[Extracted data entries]
------------------------------------

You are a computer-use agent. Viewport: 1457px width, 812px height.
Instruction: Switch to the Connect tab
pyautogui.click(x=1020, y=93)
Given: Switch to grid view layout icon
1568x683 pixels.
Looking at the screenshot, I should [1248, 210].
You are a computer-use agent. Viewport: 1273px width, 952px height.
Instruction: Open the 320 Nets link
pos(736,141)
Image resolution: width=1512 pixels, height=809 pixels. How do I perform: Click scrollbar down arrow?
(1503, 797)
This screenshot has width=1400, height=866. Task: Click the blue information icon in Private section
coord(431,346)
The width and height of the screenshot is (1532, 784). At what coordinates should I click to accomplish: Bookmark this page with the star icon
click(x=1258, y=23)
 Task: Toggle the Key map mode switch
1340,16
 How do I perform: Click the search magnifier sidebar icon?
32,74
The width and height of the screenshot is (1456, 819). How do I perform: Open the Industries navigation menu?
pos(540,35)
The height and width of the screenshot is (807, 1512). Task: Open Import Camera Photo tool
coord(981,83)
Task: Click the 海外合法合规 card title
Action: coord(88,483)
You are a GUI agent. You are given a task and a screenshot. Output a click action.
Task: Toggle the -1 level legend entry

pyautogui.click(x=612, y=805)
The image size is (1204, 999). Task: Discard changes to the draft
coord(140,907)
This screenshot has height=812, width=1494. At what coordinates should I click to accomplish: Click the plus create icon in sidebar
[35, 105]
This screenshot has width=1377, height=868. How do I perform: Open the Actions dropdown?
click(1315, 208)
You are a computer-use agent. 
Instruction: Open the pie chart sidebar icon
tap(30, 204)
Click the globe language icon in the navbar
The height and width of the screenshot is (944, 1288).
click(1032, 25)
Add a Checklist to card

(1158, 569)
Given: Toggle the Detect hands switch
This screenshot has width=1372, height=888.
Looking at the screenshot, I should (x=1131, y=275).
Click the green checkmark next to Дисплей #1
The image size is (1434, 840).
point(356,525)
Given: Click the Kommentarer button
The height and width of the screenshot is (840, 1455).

------------------------------------

Description of the task - Once you have read the records above, please copy them out exactly.

Answer to the exercise -
You are a computer-use agent. Viewport: 1457px width, 812px height.
Instruction: Switch to the Connect tab
pyautogui.click(x=1020, y=93)
Given: Switch to grid view layout icon
1568x683 pixels.
Looking at the screenshot, I should [1248, 210].
You are a computer-use agent. Viewport: 1273px width, 952px height.
Instruction: Open the 320 Nets link
pos(736,141)
Image resolution: width=1512 pixels, height=809 pixels. How do I perform: Click scrollbar down arrow?
(1503, 797)
This screenshot has width=1400, height=866. Task: Click the blue information icon in Private section
coord(431,346)
The width and height of the screenshot is (1532, 784). At what coordinates should I click to accomplish: Bookmark this page with the star icon
click(x=1258, y=23)
 Task: Toggle the Key map mode switch
1340,16
 How do I perform: Click the search magnifier sidebar icon?
32,74
The width and height of the screenshot is (1456, 819). How do I perform: Open the Industries navigation menu?
pos(540,35)
The height and width of the screenshot is (807, 1512). Task: Open Import Camera Photo tool
coord(981,83)
Task: Click the 海外合法合规 card title
Action: coord(88,483)
You are a GUI agent. You are given a task and a screenshot. Output a click action.
Task: Toggle the -1 level legend entry

pyautogui.click(x=612, y=805)
The image size is (1204, 999). Task: Discard changes to the draft
coord(140,907)
This screenshot has height=812, width=1494. At what coordinates should I click to accomplish: Click the plus create icon in sidebar
[35, 105]
This screenshot has width=1377, height=868. How do I perform: Open the Actions dropdown?
click(1315, 208)
You are a computer-use agent. 
Instruction: Open the pie chart sidebar icon
tap(30, 204)
Click the globe language icon in the navbar
The height and width of the screenshot is (944, 1288).
click(1032, 25)
Add a Checklist to card

(1158, 569)
Given: Toggle the Detect hands switch
This screenshot has width=1372, height=888.
Looking at the screenshot, I should (x=1131, y=275).
Click the green checkmark next to Дисплей #1
The image size is (1434, 840).
point(356,525)
Given: Click the Kommentarer button
The height and width of the screenshot is (840, 1455).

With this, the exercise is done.